By Dale McFeatters
Come next month, former Bosnian Serb leader Radovan Karadzic will have been on trial for war crimes for three years, and no conclusion to the trial appears in sight.
He and his former military commander, Ratko Mladic, are being tried by a special war-crimes tribunal established by the U.N. Security Council in 1993. Both men were indicted shortly thereafter.
Karadzic was apprehended in Serbia in July 2008, hiding more or less in plain sight as a practitioner of alternative medicine. Mladic was arrested in Serbia in May 2011, having been on the run since a 78-day NATO bombing campaign forced an end to the Balkans war.
The pair introduced the term "ethnic cleansing" to the lexicon of atrocities, and thousands still remain missing and unaccounted for from that brutal little war. According to the Associated Press, the tribunal has dozens of former senior political and military leaders awaiting trial for atrocities committed during the period 1991 to 1995.
But the process of trying them is painfully and laboriously slow, unnecessarily so. It is unfair to the defendants and to the families of the victims waiting for some kind of justice.
The trial of alleged war criminal Slobodan Milosevic, the president of Yugoslavia and then, after the breakup of the federation, Serbia, lasted five years. It might still be going on if he hadn't died of a heart attack in his cell before a verdict was reached.

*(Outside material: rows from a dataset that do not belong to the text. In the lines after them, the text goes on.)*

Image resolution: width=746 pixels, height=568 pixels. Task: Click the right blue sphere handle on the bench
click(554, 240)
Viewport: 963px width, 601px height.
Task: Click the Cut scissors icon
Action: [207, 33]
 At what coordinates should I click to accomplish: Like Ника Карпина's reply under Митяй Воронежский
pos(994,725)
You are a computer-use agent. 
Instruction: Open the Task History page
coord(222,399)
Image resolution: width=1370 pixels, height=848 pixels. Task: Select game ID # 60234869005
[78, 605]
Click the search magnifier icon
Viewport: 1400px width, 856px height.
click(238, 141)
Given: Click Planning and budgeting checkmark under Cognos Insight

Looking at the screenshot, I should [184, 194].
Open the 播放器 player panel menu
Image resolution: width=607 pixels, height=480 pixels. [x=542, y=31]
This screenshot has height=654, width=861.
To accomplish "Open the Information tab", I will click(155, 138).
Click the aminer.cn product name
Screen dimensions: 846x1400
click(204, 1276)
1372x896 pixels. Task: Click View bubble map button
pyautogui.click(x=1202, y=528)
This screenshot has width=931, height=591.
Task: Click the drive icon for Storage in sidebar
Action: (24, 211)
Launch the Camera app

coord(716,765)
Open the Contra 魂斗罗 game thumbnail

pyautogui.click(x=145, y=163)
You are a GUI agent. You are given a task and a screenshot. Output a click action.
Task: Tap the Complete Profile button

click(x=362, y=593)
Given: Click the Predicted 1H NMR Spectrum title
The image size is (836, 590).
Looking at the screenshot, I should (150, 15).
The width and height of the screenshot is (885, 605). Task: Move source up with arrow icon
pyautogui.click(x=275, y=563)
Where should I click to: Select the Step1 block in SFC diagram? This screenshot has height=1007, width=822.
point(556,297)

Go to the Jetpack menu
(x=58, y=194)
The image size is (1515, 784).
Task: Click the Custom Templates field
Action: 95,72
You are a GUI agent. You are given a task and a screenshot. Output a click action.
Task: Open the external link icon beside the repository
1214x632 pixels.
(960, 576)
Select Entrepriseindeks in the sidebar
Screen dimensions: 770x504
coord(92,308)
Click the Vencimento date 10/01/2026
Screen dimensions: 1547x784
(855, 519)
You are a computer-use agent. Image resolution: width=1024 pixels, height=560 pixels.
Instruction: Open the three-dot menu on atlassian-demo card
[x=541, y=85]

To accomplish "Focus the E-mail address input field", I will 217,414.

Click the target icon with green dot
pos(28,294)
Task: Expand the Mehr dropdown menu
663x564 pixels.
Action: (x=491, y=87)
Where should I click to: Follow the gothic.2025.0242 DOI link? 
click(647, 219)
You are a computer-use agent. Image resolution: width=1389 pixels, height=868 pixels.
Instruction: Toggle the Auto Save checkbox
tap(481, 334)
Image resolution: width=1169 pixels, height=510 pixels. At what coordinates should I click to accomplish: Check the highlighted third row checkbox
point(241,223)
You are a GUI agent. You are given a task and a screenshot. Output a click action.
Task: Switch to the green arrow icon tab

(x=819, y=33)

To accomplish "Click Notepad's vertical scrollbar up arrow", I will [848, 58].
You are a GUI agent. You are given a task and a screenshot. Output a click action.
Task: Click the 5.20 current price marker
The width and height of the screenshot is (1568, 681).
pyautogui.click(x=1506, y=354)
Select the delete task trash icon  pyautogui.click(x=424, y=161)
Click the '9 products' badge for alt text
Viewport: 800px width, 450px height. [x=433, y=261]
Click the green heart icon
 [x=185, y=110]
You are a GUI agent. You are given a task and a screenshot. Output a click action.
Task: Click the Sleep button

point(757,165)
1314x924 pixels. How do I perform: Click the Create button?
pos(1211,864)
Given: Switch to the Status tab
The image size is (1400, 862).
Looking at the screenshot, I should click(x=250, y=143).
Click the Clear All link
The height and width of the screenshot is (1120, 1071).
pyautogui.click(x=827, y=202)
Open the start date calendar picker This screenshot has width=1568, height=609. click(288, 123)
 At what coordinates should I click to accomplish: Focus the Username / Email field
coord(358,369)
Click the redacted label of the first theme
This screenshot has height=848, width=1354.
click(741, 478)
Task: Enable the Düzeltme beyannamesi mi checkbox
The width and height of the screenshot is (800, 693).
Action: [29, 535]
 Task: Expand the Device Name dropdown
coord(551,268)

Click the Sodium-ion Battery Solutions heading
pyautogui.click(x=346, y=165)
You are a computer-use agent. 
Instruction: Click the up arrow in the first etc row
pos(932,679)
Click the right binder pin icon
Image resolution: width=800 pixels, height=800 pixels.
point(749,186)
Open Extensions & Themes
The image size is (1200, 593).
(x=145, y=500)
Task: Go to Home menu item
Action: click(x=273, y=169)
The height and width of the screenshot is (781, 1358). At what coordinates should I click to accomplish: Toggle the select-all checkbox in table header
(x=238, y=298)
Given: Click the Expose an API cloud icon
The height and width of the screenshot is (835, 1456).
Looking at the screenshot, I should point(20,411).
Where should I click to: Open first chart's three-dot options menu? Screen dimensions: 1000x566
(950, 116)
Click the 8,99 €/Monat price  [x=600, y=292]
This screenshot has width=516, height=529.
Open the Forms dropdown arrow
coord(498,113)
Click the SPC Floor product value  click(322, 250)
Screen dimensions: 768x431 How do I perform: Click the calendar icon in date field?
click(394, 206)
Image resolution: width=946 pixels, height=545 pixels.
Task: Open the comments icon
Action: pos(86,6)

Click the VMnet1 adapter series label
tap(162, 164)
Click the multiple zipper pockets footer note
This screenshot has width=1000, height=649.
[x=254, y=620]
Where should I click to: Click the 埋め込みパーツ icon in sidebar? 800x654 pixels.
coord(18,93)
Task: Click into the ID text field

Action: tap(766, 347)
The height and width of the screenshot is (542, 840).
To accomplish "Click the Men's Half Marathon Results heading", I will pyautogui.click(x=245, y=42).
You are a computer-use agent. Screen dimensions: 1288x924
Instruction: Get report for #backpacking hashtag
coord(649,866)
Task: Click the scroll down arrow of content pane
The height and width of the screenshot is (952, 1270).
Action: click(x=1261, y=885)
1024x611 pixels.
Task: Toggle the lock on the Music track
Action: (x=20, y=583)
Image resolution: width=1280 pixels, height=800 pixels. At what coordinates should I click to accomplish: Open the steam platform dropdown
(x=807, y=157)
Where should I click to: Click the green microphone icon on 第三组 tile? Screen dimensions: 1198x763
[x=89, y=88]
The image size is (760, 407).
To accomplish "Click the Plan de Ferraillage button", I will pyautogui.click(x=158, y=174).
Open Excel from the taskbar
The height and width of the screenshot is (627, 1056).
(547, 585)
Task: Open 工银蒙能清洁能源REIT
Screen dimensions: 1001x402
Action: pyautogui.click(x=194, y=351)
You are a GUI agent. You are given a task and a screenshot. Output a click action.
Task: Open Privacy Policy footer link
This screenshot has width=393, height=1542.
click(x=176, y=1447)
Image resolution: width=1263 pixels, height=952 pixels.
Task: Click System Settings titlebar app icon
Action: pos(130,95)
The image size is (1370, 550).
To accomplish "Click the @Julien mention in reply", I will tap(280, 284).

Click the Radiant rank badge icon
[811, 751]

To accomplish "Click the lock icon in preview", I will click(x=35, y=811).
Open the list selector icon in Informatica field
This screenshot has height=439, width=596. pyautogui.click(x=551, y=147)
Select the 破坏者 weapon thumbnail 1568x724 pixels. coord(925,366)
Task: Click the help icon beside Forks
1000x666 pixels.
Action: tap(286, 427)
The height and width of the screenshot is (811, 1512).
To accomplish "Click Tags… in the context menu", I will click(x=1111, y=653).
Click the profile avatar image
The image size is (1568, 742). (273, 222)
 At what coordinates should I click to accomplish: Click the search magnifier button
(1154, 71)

These tribunals are important because they are the only international mechanism for prosecuting war crimes, particularly if the defendant's home country is uninterested or unwilling to do so.
Perhaps there's some hope. The tribunal has just rejected an appeal by Karadzic to start his trial over again from the beginning. There has to be a faster, more effective way of handling these trials without sacrificing fairness and due process.
Dale McFeatters is an editorial writer for Scripps Howard News Service (www.scrippsnews.com).